DATA FOR REVIEW:
::::::::

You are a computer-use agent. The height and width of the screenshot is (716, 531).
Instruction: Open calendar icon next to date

::::::::

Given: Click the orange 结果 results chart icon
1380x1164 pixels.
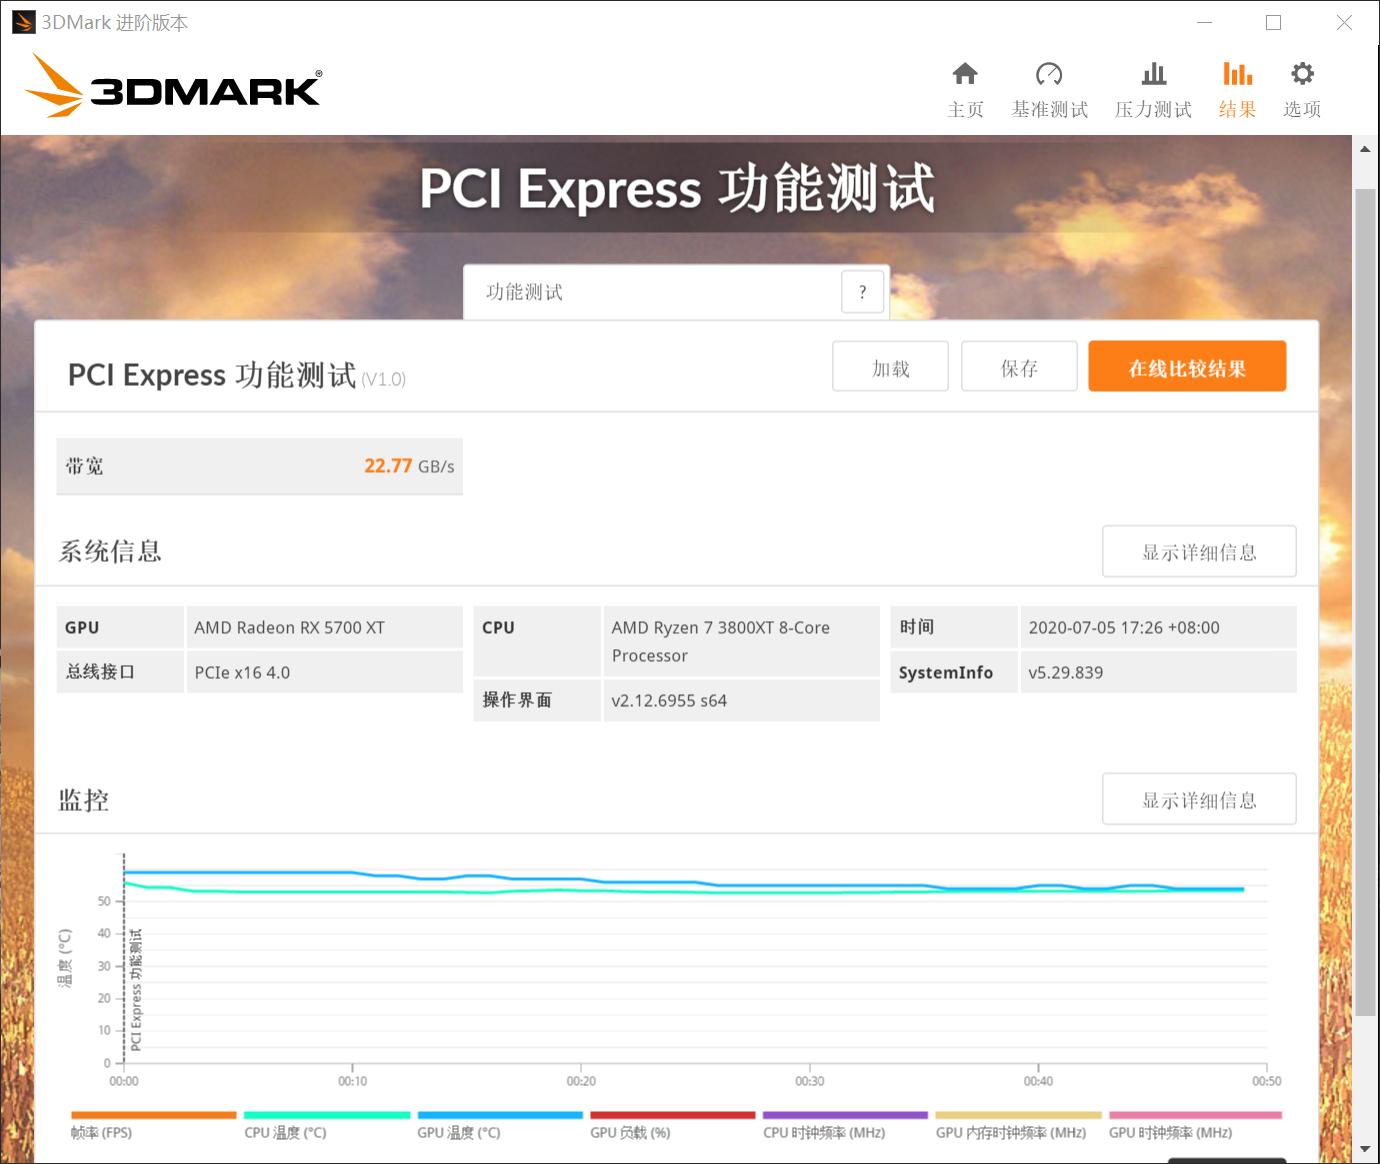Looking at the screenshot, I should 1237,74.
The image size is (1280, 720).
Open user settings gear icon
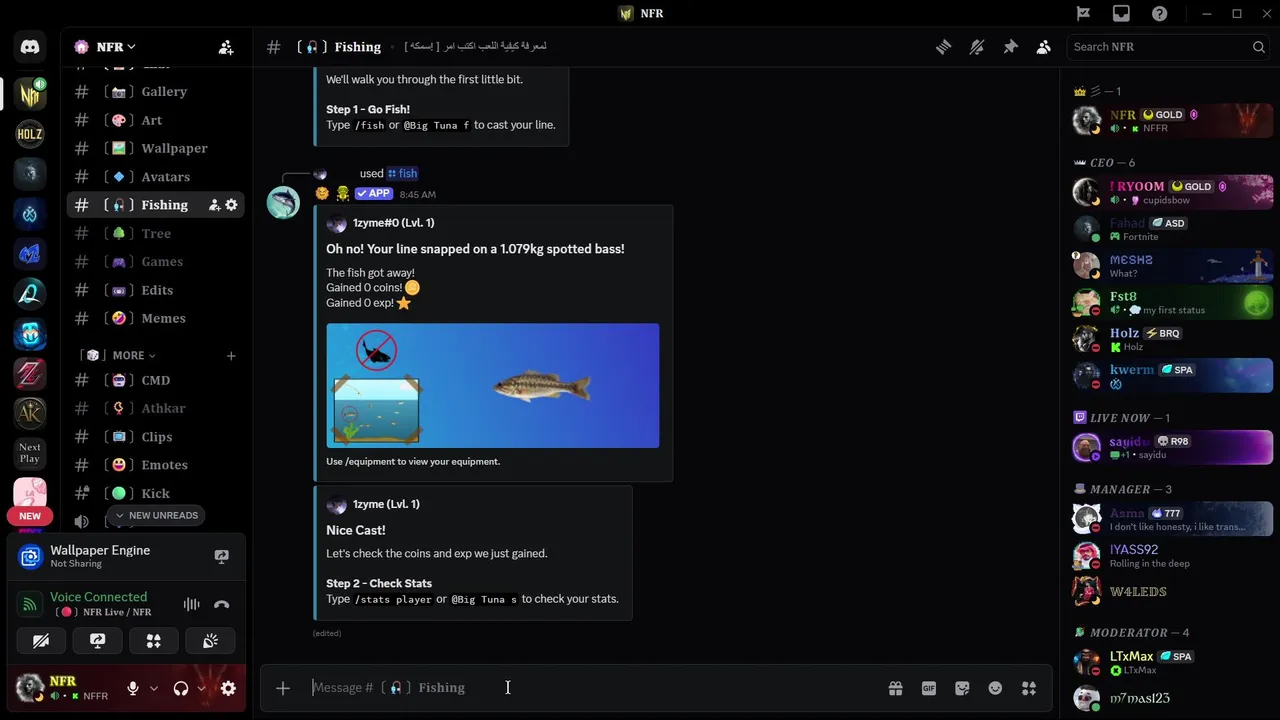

::::::::

TASK ITEM: Starting at the line above that holds "The image size is (1280, 720)." and ending at the line that holds "Open user settings gear icon", transcribe each line exactly and include no other lines.

RESPONSE AREA:
The image size is (1280, 720).
Open user settings gear icon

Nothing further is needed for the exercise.